Enough to Make One Drink in the Evening
The Economist just ran a story about complex languages. English is notorious for its irregular spellings and many exceptions to rules of all sort, the products of its large number of speakers, the lack of a central linguistic authority, and our magpie tendency to grab words from other languages. But grammatically English is on the simple side.
For instance, we have just three genders or “noun forms”: male, female, and neuter. And unlike many of the other languages we study in school, we can treat almost all non-human nouns as neuter.
Modern English has stripped down our pronouns to first person singular and plural, second person, third person singular in three genders, and third person plural in one gender. (Southern American English has found a way to regain the second person plural: “you all.”) So our brains aren’t in practice for what other languages require.
According to the article, speakers of Kwaio, most of whom live in the Solomon Islands, must distinguish several forms of the first person singular. A speaker uses different words if “us” includes or excludes the hearer, and if the “us” consists of two people, a few, or many.
And then there are the verb forms.
Berik, a language of New Guinea, also requires words to encode information that no English speaker considers. Verbs have endings, often obligatory, that tell what time of day something happened; telbener means “[he] drinks in the evening”. Where verbs take objects, an ending will tell their size: kitobana means “gives three large objects to a man in the sunlight.” Some verb-endings even say where the action of the verb takes place relative to the speaker: gwerantena means “to place a large object in a low place nearby”.And my eyes simply glazed over at the early sections of the article on sonic variety. I can’t even pronounce French well; I have no chance at Ubykh.
Chindali, a Bantu language, has a similar feature. One cannot say simply that something happened; the verb ending shows whether it happened just now, earlier today, yesterday or before yesterday. The future tense works in the same way.

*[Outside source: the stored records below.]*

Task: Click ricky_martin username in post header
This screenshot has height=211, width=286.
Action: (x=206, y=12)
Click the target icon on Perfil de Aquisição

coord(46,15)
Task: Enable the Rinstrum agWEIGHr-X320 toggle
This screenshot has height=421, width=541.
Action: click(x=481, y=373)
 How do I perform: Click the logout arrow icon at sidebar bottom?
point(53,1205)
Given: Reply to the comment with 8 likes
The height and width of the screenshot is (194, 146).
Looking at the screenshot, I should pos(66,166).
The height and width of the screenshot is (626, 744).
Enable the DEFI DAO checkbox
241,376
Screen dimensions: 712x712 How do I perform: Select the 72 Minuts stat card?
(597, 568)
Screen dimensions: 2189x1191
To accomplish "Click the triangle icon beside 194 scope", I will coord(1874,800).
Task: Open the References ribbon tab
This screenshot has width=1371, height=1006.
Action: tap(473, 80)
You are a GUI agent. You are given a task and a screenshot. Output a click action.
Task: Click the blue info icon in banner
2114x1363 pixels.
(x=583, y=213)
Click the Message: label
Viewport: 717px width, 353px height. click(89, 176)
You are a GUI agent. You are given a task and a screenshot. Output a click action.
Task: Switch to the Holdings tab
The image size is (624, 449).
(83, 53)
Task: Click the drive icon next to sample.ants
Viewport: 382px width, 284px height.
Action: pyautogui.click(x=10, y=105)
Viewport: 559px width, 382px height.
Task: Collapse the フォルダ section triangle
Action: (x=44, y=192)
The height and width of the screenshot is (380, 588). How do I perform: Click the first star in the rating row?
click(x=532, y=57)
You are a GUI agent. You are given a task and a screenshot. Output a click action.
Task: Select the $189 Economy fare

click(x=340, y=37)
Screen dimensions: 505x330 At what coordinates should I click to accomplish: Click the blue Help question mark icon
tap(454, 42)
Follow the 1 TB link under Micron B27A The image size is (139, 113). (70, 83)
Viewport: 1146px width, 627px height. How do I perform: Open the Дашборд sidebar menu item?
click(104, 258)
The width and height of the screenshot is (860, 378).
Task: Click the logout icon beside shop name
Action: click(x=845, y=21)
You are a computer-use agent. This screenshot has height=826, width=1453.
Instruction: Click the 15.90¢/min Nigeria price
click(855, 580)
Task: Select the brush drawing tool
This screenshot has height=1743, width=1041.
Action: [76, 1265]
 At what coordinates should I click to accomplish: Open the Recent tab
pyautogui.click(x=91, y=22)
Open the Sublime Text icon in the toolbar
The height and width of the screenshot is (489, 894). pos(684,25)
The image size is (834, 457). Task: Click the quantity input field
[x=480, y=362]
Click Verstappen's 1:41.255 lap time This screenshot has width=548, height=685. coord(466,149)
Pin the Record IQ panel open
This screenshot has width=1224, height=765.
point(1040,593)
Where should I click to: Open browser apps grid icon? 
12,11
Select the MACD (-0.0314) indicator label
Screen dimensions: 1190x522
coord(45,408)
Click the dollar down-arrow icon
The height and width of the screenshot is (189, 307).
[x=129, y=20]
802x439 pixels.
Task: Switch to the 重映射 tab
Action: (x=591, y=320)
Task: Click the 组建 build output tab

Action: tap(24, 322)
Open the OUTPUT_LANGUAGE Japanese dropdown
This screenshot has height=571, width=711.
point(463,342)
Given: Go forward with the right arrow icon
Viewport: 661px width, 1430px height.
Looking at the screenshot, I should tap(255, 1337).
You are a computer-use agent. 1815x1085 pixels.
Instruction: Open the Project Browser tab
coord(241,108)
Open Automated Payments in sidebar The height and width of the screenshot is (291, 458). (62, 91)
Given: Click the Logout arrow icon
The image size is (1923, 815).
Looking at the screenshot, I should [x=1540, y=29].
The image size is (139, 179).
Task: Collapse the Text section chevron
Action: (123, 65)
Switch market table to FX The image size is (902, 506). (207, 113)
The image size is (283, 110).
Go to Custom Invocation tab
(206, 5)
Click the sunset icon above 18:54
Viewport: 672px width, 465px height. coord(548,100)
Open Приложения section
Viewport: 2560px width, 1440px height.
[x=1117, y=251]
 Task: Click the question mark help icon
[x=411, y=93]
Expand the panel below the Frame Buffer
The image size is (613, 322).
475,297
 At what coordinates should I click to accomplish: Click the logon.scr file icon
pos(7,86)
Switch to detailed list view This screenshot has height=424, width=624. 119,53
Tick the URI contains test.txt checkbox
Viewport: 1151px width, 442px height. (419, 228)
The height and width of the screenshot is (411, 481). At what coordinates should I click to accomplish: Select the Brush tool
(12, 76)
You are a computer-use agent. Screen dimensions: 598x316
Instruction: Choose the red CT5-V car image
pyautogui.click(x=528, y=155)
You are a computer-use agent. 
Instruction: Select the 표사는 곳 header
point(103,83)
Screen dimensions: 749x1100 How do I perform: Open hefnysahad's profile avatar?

(Article found via Andrew Sullivan’s Daily Dish.)
1 comment:
In last week's Science, there was an interesting article about the work of a liguist who creates languages for aliens, fantasy creatures, and the like in movies and TV. Unlike the piece you quote, it made the intricacies of language construction seem fascinating. I guess it's a lot like writing for kids--a writer needs to find the right hook to pull his/her readers in.